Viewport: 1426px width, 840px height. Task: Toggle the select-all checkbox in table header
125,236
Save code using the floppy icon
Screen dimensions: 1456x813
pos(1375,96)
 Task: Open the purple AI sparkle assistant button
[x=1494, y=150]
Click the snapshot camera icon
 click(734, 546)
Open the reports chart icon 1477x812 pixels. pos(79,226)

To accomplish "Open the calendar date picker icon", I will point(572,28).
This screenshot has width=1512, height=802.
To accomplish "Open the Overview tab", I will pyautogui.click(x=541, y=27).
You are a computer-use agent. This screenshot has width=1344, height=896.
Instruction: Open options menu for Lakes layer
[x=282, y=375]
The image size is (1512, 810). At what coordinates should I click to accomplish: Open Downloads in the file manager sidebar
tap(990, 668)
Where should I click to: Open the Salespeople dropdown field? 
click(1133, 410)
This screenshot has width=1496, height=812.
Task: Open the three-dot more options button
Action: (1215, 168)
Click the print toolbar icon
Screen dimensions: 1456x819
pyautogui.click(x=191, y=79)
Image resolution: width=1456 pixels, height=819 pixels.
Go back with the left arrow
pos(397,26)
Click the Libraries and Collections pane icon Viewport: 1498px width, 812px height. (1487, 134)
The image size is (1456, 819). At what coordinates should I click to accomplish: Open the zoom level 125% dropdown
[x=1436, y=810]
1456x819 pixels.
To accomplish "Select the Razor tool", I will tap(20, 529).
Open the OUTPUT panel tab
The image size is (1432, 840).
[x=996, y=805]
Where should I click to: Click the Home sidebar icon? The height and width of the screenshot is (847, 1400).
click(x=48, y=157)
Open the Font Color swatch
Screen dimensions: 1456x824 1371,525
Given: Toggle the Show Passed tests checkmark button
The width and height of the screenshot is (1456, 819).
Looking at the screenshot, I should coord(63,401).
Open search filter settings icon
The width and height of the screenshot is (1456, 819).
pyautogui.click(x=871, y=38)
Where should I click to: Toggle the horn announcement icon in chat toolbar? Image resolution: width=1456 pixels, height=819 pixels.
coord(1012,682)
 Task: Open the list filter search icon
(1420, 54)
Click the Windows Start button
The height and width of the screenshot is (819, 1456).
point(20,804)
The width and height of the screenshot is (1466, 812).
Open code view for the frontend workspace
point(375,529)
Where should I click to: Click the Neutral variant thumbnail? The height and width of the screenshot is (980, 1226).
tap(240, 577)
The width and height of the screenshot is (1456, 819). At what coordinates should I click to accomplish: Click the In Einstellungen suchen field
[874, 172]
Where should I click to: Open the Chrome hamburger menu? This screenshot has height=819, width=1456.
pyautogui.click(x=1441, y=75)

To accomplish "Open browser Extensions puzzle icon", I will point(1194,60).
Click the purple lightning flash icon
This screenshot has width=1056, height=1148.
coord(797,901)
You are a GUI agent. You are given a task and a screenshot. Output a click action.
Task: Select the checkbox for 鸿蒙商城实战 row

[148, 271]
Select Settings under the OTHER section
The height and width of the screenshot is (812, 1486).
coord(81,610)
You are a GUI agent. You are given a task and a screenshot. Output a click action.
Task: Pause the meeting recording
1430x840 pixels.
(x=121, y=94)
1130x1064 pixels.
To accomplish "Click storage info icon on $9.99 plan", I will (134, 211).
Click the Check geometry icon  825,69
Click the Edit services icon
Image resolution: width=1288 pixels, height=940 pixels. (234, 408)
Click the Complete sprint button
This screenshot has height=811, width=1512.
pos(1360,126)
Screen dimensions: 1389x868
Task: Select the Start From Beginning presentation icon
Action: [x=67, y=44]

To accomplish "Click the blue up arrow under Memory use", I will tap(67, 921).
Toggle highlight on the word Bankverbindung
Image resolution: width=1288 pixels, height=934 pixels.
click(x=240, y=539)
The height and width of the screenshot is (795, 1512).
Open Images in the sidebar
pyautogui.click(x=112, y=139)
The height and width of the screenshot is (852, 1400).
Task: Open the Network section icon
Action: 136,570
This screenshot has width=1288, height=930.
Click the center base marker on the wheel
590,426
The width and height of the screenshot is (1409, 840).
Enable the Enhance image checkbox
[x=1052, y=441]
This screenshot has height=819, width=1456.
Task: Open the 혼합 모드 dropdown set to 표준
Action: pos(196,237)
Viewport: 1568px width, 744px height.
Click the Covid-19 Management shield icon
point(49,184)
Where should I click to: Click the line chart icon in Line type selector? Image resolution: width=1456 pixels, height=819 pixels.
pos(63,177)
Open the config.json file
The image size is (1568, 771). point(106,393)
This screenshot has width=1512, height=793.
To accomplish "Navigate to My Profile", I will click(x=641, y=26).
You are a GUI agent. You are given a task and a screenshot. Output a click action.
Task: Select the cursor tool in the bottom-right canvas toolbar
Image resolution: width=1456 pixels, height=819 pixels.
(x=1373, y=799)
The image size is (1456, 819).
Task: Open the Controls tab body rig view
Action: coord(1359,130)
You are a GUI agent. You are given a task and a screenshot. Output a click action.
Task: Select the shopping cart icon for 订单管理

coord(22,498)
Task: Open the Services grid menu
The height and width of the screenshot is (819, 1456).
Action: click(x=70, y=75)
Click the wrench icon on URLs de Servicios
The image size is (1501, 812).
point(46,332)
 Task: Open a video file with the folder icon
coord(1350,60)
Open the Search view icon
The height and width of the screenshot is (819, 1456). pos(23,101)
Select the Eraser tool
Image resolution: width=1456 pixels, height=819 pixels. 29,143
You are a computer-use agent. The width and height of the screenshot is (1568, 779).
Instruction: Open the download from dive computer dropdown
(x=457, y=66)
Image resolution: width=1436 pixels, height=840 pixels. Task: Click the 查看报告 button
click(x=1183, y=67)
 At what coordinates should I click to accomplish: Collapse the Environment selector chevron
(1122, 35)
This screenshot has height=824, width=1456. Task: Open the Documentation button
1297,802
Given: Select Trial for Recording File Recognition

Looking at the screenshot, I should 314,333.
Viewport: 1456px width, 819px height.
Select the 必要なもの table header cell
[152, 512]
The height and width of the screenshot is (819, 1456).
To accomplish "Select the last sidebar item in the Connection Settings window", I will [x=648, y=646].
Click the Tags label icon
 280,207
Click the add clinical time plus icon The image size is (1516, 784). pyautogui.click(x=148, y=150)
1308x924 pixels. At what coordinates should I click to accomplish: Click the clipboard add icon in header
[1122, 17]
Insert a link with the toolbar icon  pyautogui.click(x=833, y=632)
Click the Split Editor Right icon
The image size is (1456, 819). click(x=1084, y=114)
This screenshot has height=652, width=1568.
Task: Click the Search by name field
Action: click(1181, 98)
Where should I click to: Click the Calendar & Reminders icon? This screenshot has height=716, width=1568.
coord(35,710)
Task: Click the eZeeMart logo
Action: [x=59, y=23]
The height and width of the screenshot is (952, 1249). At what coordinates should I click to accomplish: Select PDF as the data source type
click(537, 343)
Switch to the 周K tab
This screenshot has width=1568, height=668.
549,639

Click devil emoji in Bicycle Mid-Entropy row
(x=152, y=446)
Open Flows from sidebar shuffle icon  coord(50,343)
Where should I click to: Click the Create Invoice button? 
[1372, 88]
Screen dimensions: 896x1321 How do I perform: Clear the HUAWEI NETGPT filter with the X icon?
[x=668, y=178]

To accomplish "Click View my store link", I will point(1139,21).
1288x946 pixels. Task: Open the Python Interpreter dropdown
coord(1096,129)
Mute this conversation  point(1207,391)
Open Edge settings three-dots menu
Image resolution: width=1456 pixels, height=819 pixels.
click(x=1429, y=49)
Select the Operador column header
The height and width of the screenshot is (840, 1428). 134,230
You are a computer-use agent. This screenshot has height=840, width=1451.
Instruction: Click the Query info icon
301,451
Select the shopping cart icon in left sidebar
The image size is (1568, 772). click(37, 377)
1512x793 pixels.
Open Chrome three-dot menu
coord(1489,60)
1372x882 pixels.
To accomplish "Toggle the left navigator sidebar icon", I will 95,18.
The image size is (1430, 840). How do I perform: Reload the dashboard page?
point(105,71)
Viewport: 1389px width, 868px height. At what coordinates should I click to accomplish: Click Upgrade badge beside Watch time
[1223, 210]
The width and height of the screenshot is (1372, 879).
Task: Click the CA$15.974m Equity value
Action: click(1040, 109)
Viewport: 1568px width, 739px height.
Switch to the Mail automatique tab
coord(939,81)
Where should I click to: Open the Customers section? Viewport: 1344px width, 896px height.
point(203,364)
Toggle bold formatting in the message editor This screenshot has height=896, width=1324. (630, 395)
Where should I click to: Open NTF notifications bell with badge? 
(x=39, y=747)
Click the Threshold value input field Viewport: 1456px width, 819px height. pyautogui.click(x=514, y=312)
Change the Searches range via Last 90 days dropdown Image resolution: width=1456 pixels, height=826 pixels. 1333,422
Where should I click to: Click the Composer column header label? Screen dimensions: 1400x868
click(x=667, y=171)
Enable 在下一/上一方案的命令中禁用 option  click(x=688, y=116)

□ □ □ □ □

### Exercise objective
Restate, word for word and without additions, every line from the top of the listing above through the line that contains "Open the reports".

### Answer to this problem
Viewport: 1426px width, 840px height. Task: Toggle the select-all checkbox in table header
125,236
Save code using the floppy icon
Screen dimensions: 1456x813
pos(1375,96)
 Task: Open the purple AI sparkle assistant button
[x=1494, y=150]
Click the snapshot camera icon
 click(734, 546)
Open the reports chart icon 1477x812 pixels. pos(79,226)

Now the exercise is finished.